You are viewing a plain text version of this content. The canonical link for it is here.

Posted to user@flink.apache.org by Dan Pettersson <da...@gmail.com> on 2019/11/06 21:03:12 UTC

Stateful functions

Hello,

I've started to play around with Stateful functions and I like it a lot :-)
Also Thanks for the comprehensive documentation and your very good talk Igal.

I would appreciate if you could give some hints/ideas over how to structure
an application with the following criteria:

One kafka ingress with billions of incoming messages per day.
These are messages from stock exchanges and id is the stock id.

There are around 30 independent functions that will subscribe to these messages.
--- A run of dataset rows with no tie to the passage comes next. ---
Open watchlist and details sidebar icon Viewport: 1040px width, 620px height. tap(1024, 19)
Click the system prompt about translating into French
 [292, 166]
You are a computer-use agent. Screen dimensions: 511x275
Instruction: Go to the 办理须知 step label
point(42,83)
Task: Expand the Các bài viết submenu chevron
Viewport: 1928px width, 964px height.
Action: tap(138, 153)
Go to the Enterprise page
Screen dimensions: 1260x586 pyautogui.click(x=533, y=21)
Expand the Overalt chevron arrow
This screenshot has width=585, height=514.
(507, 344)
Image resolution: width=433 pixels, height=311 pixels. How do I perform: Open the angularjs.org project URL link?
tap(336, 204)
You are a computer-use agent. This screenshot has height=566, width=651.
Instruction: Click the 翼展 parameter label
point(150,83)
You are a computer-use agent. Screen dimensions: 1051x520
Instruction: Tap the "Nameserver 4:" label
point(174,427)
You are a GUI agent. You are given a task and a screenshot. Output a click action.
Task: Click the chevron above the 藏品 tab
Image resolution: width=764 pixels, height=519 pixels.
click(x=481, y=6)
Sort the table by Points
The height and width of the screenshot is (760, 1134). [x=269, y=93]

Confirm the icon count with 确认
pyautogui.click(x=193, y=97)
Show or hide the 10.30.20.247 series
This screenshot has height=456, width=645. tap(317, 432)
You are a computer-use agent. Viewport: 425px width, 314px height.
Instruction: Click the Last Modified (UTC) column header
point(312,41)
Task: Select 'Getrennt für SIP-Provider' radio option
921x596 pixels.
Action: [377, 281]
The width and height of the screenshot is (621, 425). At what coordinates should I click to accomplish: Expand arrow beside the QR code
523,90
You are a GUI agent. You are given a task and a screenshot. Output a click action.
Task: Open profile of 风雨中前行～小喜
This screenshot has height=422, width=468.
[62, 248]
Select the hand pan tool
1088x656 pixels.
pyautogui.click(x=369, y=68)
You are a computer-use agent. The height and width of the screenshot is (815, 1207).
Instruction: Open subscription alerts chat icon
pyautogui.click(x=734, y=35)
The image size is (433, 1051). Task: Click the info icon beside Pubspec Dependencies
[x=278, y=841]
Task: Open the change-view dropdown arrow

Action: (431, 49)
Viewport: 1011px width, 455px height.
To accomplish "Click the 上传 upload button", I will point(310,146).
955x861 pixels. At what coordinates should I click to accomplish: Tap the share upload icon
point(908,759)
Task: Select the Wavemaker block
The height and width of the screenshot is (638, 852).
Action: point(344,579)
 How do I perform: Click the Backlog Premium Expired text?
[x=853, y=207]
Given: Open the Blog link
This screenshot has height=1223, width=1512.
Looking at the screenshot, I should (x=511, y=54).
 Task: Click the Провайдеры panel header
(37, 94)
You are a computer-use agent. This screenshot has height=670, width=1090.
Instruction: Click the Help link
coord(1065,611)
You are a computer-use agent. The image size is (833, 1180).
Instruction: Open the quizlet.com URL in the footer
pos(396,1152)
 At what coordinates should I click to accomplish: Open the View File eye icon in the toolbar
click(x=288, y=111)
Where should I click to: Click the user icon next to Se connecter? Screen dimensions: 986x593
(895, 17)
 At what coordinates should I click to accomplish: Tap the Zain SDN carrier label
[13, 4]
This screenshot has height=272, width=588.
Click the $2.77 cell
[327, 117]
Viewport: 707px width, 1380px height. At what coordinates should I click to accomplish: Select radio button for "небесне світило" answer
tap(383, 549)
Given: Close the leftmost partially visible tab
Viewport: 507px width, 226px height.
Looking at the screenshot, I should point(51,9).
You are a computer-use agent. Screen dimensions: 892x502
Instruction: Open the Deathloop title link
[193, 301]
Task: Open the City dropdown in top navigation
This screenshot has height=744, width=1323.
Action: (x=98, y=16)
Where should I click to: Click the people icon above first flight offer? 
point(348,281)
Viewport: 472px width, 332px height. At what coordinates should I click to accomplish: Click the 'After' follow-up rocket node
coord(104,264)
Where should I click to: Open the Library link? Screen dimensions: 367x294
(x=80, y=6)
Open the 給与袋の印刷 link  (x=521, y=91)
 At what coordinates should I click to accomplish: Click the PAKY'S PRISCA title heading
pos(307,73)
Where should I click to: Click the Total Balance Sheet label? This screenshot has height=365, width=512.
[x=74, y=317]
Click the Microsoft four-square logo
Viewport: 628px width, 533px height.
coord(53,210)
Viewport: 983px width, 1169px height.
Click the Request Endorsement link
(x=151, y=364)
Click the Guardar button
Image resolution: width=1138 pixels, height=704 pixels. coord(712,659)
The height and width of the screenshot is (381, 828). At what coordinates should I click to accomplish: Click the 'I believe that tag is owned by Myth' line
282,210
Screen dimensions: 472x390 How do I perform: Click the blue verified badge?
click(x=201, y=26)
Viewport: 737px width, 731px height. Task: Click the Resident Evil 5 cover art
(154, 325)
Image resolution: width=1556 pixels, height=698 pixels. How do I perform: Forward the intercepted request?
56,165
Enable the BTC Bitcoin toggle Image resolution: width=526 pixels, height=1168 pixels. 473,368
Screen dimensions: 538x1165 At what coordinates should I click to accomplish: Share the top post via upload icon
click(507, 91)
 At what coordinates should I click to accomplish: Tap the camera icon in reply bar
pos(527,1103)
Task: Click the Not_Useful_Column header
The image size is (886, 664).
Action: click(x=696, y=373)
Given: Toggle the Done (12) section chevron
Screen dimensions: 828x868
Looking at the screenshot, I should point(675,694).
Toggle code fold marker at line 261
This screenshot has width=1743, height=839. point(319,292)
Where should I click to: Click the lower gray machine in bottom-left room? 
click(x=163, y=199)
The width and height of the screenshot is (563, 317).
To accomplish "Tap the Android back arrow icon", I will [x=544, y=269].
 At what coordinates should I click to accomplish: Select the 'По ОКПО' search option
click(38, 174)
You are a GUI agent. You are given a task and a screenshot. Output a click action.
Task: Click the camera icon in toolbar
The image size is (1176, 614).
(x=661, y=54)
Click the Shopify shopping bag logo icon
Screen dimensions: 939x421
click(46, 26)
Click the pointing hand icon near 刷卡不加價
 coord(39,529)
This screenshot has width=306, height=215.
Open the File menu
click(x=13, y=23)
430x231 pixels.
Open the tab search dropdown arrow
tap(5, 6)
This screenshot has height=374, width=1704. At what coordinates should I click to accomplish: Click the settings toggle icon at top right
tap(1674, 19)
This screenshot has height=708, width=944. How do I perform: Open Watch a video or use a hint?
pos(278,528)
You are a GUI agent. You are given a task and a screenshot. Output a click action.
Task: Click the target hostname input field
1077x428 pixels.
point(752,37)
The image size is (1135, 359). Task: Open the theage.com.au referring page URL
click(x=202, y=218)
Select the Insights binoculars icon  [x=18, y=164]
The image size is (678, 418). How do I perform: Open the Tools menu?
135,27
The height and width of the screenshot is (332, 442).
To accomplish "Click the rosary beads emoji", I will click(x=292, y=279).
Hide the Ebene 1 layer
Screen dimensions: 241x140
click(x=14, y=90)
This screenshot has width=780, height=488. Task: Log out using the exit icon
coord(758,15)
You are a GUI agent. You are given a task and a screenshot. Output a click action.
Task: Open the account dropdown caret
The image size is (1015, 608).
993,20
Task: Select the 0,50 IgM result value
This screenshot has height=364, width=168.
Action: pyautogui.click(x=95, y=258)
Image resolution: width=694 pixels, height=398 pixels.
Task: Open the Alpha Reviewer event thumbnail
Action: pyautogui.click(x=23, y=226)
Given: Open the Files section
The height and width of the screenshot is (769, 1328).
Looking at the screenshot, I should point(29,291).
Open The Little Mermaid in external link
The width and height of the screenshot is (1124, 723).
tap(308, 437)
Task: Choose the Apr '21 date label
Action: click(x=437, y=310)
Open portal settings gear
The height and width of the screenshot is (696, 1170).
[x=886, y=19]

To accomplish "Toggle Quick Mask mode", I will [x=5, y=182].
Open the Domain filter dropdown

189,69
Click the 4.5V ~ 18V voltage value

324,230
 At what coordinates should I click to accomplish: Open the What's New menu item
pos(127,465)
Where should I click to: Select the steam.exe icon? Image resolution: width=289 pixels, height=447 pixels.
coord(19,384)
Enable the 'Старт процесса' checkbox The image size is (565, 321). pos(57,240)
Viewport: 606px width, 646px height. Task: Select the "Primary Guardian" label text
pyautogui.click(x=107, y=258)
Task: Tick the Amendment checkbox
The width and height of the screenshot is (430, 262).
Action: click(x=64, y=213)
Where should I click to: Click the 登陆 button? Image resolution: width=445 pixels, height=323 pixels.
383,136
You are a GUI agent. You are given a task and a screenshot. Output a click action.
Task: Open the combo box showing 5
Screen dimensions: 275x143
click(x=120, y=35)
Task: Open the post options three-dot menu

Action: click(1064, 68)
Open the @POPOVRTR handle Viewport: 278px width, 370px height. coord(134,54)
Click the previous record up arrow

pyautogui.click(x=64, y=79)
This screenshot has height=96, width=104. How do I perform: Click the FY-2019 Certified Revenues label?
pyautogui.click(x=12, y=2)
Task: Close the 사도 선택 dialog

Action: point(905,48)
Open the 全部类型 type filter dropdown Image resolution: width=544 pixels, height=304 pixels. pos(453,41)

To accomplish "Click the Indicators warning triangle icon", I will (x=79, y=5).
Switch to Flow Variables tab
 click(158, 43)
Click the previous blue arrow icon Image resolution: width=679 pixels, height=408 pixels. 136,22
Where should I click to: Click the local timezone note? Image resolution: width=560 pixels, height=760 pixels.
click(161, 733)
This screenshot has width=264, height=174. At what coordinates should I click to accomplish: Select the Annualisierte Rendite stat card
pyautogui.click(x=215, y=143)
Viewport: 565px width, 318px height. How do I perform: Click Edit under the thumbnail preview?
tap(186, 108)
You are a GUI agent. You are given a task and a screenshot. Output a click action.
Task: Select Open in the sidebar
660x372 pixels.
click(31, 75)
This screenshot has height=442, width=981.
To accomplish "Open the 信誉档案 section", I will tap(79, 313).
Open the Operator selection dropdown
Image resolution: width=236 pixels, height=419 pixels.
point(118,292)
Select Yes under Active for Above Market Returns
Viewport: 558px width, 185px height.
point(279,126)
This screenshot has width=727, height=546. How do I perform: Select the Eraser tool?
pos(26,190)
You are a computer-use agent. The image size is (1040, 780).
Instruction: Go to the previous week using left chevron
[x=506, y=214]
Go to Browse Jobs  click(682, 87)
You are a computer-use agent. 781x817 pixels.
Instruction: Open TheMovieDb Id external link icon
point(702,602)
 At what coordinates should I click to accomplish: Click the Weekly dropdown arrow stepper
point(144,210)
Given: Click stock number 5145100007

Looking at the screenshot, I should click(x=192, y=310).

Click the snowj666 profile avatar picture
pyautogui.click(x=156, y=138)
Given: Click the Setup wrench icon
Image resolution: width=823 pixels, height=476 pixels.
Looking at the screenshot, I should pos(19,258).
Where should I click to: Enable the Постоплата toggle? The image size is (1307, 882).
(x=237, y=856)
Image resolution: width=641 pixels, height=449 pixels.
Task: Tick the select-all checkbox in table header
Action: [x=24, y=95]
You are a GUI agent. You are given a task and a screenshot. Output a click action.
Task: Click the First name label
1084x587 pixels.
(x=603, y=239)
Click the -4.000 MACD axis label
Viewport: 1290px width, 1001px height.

Is it better to only have one module that via its router sends each message (async)
to all the other functions or is it better that each module subscribes to the same
kafka ingress? With the first solution, only one deserialization will be done per message
but there is only one checkpointing for all the 30 functions.. With the second solution,
there will be a more fine-grained fault tolerance and I guess one can deliver/patch modules
independently but the deserialization for each module will be an overhead compared to
solution 1.

I've just started learning about Flink and its Table and SQL API for the last 6 months and now the last month about Stateful functions. So sorry if my questions are unclear but I would really appreciate if someone could give some short advice on how to structure an application as described above. Throughput is important and not so much the ability to restart with check-/savepoints. If having only one router for all functions is the best option how can one register each Function Type to the global router in an elegant way?

Any guidance would be helpful so Thanks in advance,

Regards
Dan